At least I’m assuming it was one of these two reasons and not because cooler heads prevailed, though it would be nice if the cooler heads explanation turned out to be correct.
Let me begin by saying that I oppose censorship. My position is that people should be able to express themselves as they see fit and that there are only a very few exceptions wherein government intervention is permissible. I hold free expression to be a critically important human right.
But then let me also point to two thoughtful pieces that cast the problem faced by Twitter in a slightly different light and that might make clear that the sky isn’t necessarily falling:
[R]ather than completely taking down content (as it would do before), instead it would limit the blocks to just the geographic region. On top of that, it would be quite transparent about this — posting all info to ChillingEffects, and trying to let users know if they were visiting the page of a censored tweet.
Unfortunately, many people interpreted this as Twitter giving in to censors and allowing censorship. But that’s a misreading of the situation. Again: Twitter already takes down content when required by law. Now it’s trying to limit such takedowns. However, because people interpreted this to mean it was getting into the censorship business, there were protests against Twitter, which I think missed the point entirely.
And from Sci-Fi Hi-Fi:
I’d never argue, of course, that Internet companies should collaborate with oppressive regimes, and Google was probably wise to finally exit China entirely, but for Twitter to truly be a worldwide mass communication platform they’re going to need to acknowledge the reality of different standards of free speech around the world. The approach they’re using (e.g. notifying people when content is being withheld and why) seems nuanced and on the mark to me.

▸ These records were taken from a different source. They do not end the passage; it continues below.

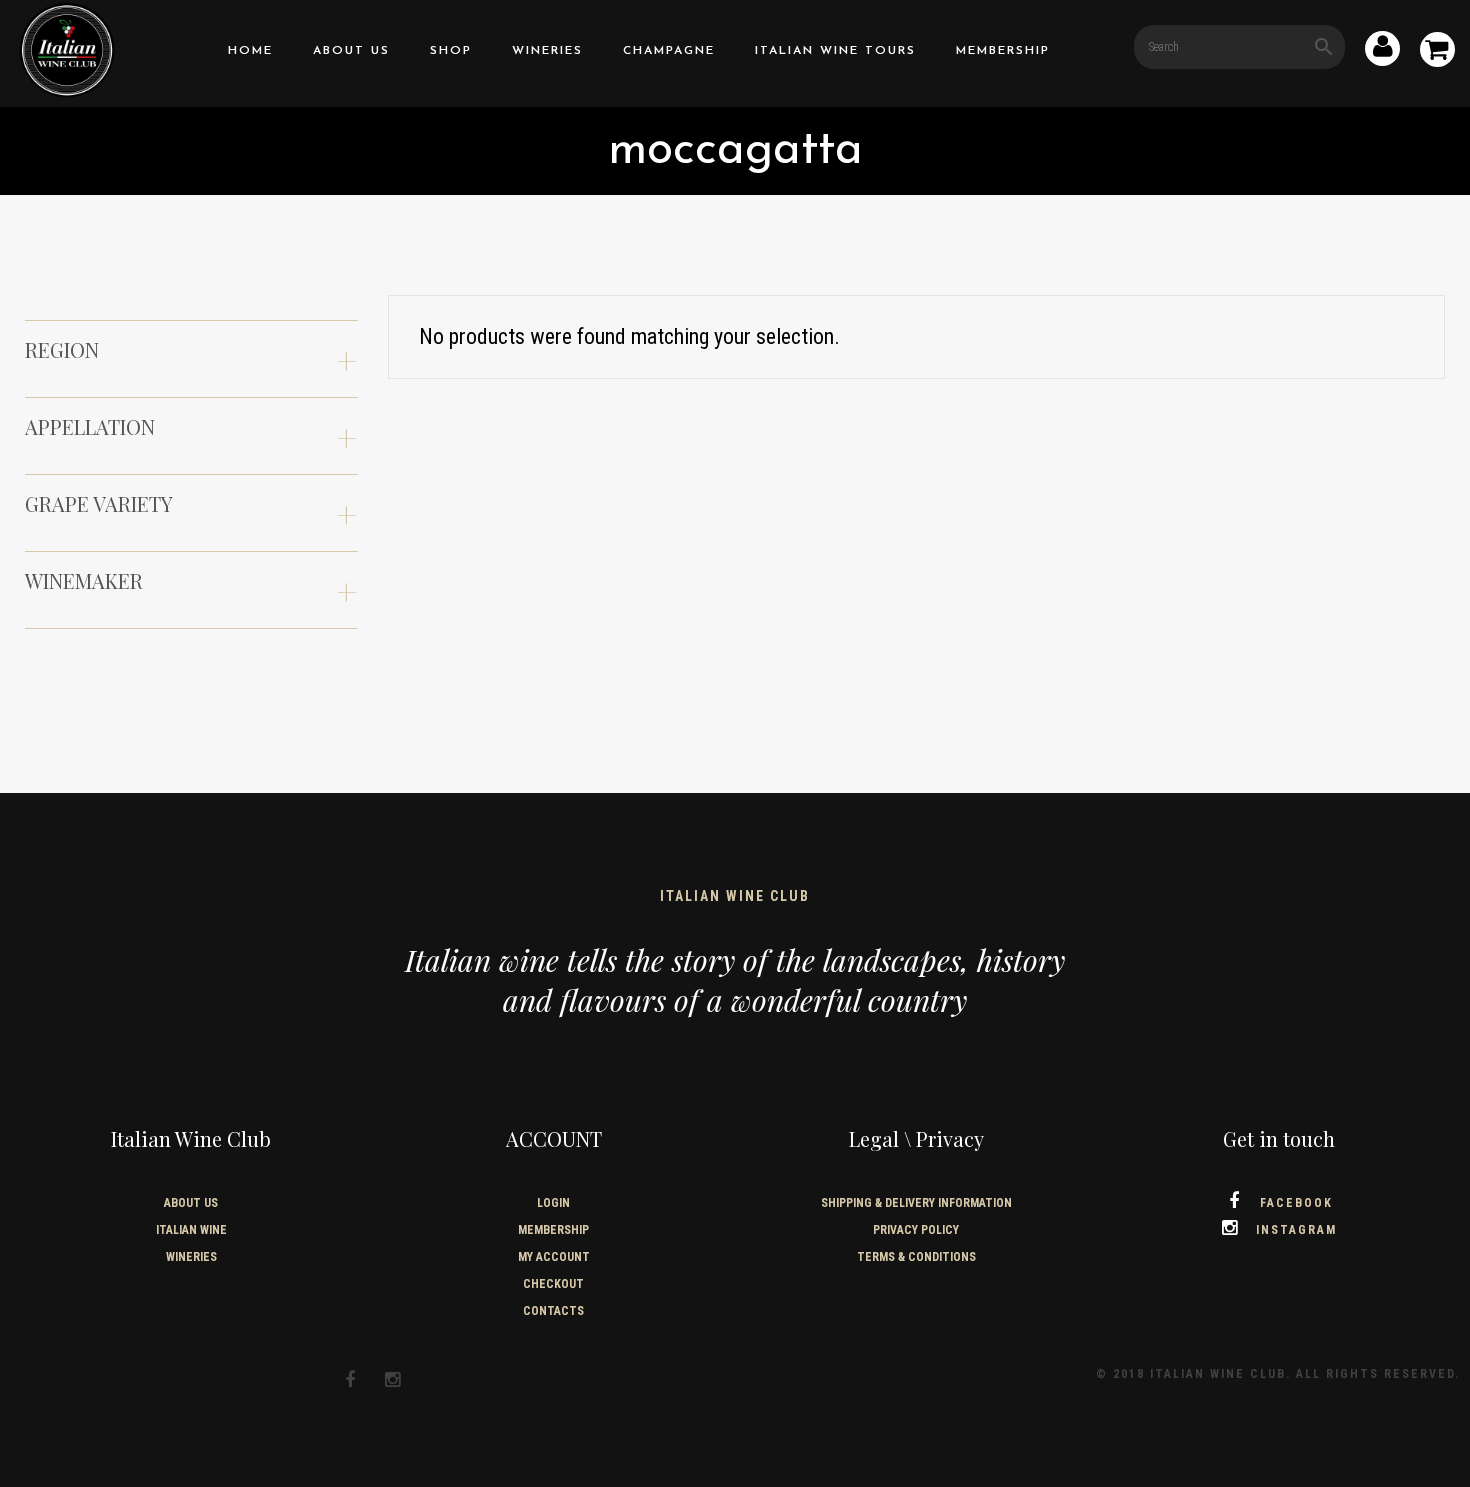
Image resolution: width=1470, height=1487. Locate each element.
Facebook (1296, 1203)
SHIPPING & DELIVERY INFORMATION (916, 1203)
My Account (554, 1257)
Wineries (547, 51)
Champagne (669, 51)
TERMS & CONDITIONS (916, 1257)
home (250, 51)
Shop (451, 51)
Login (553, 1203)
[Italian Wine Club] (67, 48)
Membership (1003, 51)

I think Google was naive in their approach to China, and perhaps a bit arrogant to think they would transform Chinese society through the power of the web and their own good intentions, but on the whole I still think the Internet is a force for free speech and transparency in the world. In my opinion, it’s better for Twitter to be available in a potentially compromised way in more sensitive parts of the world than for it to be restricted entirely.
My own position tends to line up much more closely with the argument made by the former piece rather than the latter, as the idea of “different standards of free speech around the world” strikes me as a bit wrong-headed. This lines up with the sort of thinking that claims human rights for some people — those in the global North, for example — who tend to already have access to the rights listed in the Universal Declaration of Human Rights — while asserting that other people or other cultures simply don’t recognize the importance of those rights.
What I’d say, instead, is that freedom of speech is equally important to people all over the world; it’s generally the repressive governments who want the ability to censor the people, not the people themselves saying they’ve simply got too much access to speech. But, as both pieces rightly point out, Twitter is making decisions in the real world, where access is being restricted, and is attempting to carve out a way for more speech and more access to communication to be allowed.
It’s not perfect … but when it comes to responding to repressive regimes and to promoting human rights around the world, perfect is a goal that’s seldom achievable.